HB 145 would increase the cap on awards against government entities from $200,000 to $500,000 per person and from $300,000 to $1 million per incident beginning in 2026, with an automatic increase after five years to $600,000 and $1.2 million, respectively.

The measure would also let cities, counties and other public agencies settle claims above those limits without having to seek special approval from the Legislature, as is currently required. It also aligns the statute of limitations for negligence claims against government entities with those against private parties.

Under current law, anyone seeking additional compensation from a municipality must win support from state lawmakers through a separate claims bill process.

“The families have to hire attorneys and lobby us to find a bill sponsor, wait for a special masters report, and even after all that only about a quarter of the claims bills that are filed up here in Tallahassee actually make it through to passage,” McFarland told the House Civil Justice and Claims Subcommittee on Wednesday.

She said the change is a “responsible update to a centuries-old doctrine” meant to ensure fairness and accountability when people are harmed by government actions.

“The concept of sovereign immunity has deep roots in our country,” McFarland said. “It comes from an old English law where the king was said to be beyond reproach. In other words, the king could do no wrong, and the people therefore had no legal recourse against him.”

“Now, as Americans, we’ve always been a little bit allergic to monarchs, certainly to unchecked power, but we also have a healthy skepticism of taxes,” she added. “Although we’ve carried forward a version of that old English law, we’ve shaped it to fit our own system. Today, our sovereigns are not kings, but our government entities. While they’re not completely immune from accountability, our laws make it incredibly difficult for an ordinary citizen to be compensated.”

HB 145 cleared its first committee Wednesday on a 16-1 vote, though it drew strong opposition from local government associations and municipal officials who warned it could drive up insurance premiums and strain local budgets, especially amid looming property tax cuts that will appear on the ballot next year. The bill now heads to the House Budget Committee for further consideration.

Jacksonville Rep. Dean Black, who supported the measure, said it restores fairness to victims while modernizing outdated limits.

“Someone has to pay the bill for these compensatory damages, the only issue is who that should be,” Black said. “It could be those who made the mess, or it could be the person or party that has been injured. When the entire cost must be borne by the injured person, they are often devastated, their family is devastated, driven by excessive expenses to bankruptcy.”

Opponents, including representatives from municipalities across the state, the Florida League of Cities and school district groups, warned the changes would force cuts to public services.

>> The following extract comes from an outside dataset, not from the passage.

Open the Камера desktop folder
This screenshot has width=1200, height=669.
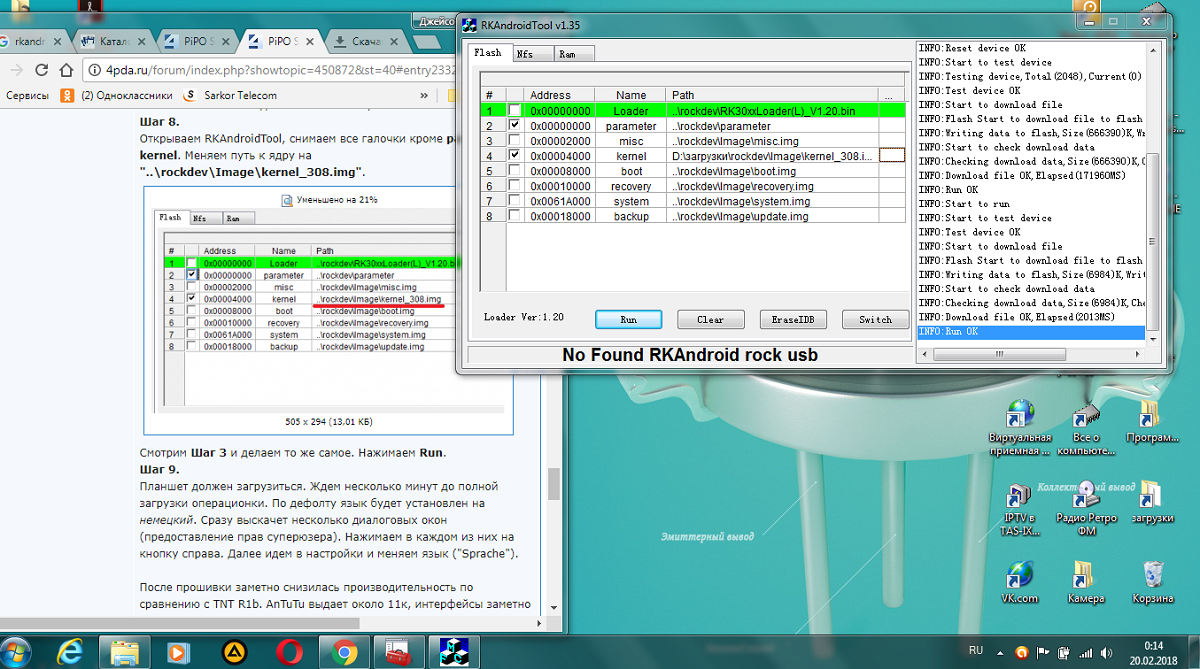(x=1085, y=576)
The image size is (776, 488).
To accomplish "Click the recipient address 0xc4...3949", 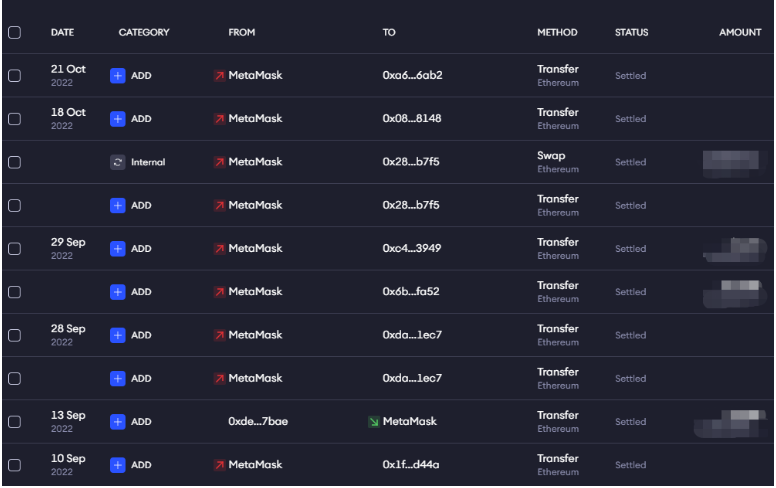I will [411, 248].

Chris Doolin, representing the Small County Coalition, said the proposal adds financial pressure to local governments at a time of fiscal uncertainty.

“We’re not in the same environment politically, and the dynamics are different,” Doolin said. “The dynamics will be defined in November 2026, when the public goes to vote on reduction of property tax. We’re in an undefined environment as to how much revenue will be available for the public. This bill will increase the cost of government.”

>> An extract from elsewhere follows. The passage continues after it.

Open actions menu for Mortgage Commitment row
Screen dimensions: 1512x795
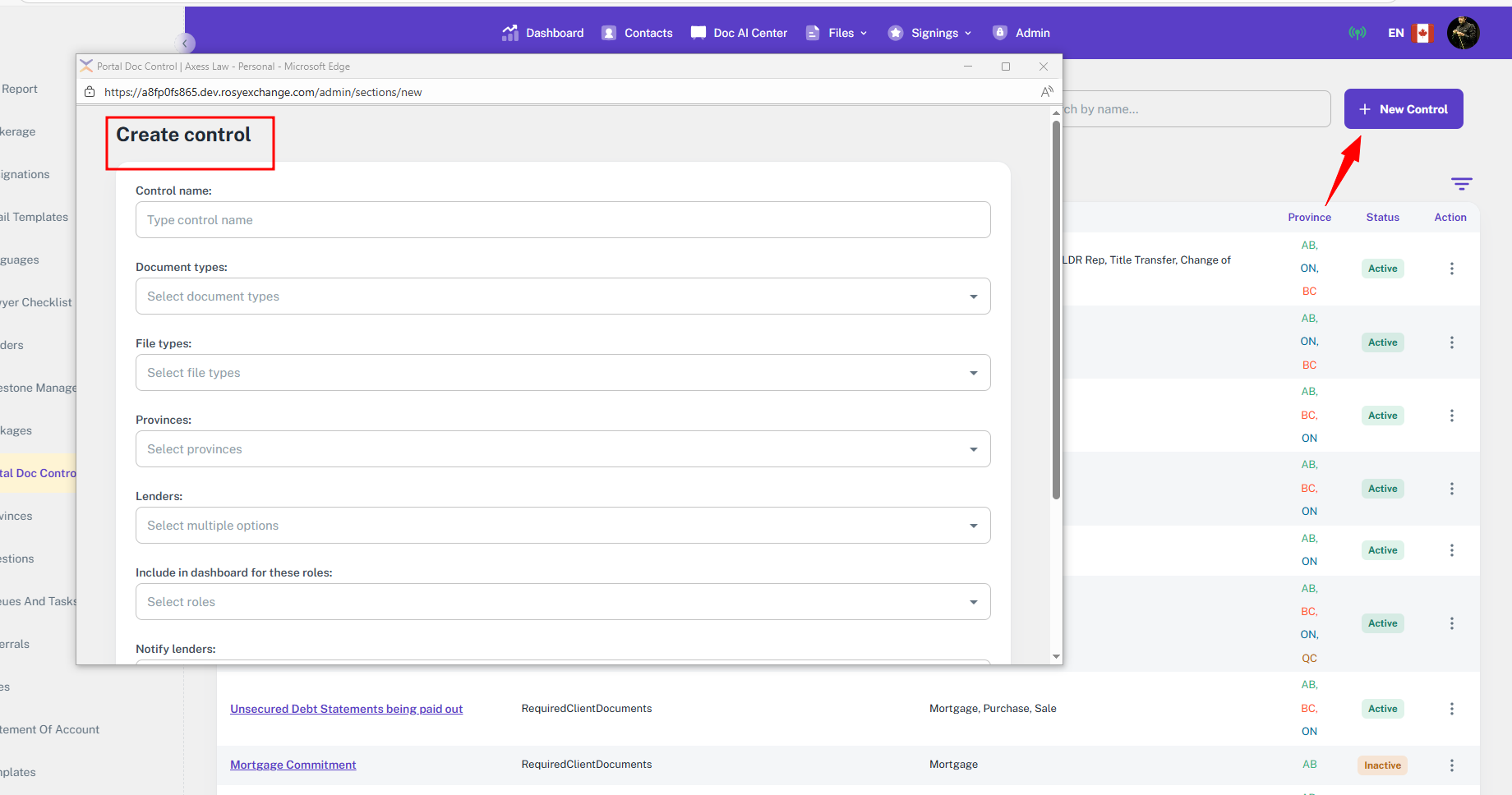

McFarland pushed back on those concerns in her closing remarks, arguing that critics have raised similar warnings for years.

“There’s always uncertainty,” McFarland said. “These caps were last adjusted in 2010, and when we tried in the past it was COVID; that wasn’t the right time to have this discussion. Then there was runaway inflation, and that wasn’t the right time either. I don’t know when that right time will be. I can’t imagine the circumstances.”